My early memories of being a student at Guys are mainly to do with the non-medical side of life. I was introduced to climbing, by David Lintott and Frank Schweitzer in North Wales, and later to the epic Skye Ridge walk, completed in 18 hours in glorious sunshine in April. Rowing in the Guys eight (we never got very far). Playing trombone in the U.L. Orchestra, and The London Hospitals orchestra, (at which I met my wife, Alison, then a Nightingale-in -training, and violinist) under such illustrious conductors as Colin Davis, Norman Del Mar, Christopher Finzi and Leo Quale, all earning their pin money conducting amateur orchestras.
When the New Surgical block was finished, our senior surgical firm were the first to be in residence. The first night there was a scream from the bathroom - the bath tiles had fallen in on Rosalind Smith. Ronnie Mac Keith was one of the few consultants who treated us as equals. At our first meeting, he sat us at a round table, and asked each one in turn what were our interests beyond medicine. When I told him that I played trombone, his comment was ‘ I always wanted to play a trumpet until I read Freud, and learned that trumpet players are anal regressives - and I havn’t wanted to play a trumpet since’. MacKeith was also the only consultant to invite us to his house for a firm dinner.
After qualification, four standard house jobs, (two in the old Federation of Rhodesia and Nyasaland) with a view to general practice, and a happy year in Dumfries as a trainee GP. However, I side-stepped into first, general medicine, then paediatrics. Birmingham University was at that time helping to set up a med. school in Salisbury (Harare), and I returned to Rodesia in 1968 as a lecturer in Paediatrics. There followed 14 very interesting years, both medically and politically. We returned to the UK in 1982, with five children, and 500 Zimbabwe dollars in our pockets,(government restriction on export of currency). Locums in Saudi enabled us to put a down payment on a house in Derby, where I was offered a post as consultant, with an interest in diabetes.
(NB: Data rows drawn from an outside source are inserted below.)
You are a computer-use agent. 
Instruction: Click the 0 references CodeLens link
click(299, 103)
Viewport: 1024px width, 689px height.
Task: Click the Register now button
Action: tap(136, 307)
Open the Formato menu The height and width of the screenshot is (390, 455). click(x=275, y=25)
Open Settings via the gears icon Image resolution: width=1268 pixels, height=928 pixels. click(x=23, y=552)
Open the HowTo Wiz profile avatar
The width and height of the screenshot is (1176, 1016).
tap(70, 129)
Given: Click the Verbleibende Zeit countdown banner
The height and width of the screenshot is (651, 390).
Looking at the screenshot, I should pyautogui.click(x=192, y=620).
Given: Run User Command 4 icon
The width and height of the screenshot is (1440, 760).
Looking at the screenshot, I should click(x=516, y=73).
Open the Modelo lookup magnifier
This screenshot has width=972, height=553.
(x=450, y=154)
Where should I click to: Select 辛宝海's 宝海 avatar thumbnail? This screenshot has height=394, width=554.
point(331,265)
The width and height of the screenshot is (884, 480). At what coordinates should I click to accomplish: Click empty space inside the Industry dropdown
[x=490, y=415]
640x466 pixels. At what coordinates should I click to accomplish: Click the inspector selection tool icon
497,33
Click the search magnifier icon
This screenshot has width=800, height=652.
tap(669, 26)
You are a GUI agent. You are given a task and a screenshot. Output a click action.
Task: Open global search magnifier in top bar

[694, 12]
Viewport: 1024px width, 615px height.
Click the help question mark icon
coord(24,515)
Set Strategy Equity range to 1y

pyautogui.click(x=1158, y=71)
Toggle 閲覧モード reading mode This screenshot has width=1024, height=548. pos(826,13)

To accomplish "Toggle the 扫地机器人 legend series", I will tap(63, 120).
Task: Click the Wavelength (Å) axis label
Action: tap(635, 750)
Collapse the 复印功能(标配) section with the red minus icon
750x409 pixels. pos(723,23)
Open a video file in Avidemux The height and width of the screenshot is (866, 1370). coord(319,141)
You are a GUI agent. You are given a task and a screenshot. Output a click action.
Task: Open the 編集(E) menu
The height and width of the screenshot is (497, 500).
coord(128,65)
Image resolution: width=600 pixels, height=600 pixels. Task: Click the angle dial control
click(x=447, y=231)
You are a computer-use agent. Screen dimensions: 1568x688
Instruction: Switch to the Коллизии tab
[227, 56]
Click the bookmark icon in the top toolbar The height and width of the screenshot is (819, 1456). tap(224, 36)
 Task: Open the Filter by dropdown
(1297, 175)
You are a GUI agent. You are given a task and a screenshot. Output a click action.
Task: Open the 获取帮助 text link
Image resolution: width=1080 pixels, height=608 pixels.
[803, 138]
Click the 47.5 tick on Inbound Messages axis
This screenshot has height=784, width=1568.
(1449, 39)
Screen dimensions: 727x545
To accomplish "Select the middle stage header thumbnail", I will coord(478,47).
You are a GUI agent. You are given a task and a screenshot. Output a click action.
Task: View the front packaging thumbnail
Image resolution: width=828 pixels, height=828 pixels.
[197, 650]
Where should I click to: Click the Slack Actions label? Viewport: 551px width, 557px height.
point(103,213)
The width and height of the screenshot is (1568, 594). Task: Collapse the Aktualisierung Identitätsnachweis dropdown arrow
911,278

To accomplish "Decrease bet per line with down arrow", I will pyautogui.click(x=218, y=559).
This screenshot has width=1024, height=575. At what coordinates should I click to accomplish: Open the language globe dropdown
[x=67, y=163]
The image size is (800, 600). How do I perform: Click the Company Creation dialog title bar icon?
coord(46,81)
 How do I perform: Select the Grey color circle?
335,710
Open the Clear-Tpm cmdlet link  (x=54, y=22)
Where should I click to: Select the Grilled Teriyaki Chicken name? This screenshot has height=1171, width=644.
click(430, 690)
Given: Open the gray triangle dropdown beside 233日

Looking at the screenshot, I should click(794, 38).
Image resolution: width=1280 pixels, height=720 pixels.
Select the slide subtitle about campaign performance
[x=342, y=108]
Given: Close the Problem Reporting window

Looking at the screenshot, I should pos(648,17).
I retired in 1999, and then spent the best part of four years in Uganda, at a new medical school in Mbarara, 300km south of Kampala, helping to set up a three year postgraduate program (M.Med. Paeds). In retirement, I continue to row (stroke of a veteran eight), play a French horn in a medical wind group, and try to grow as much food as possible in our quarter acre garden. Have discovered rather late in life, the joys of coastal sailing.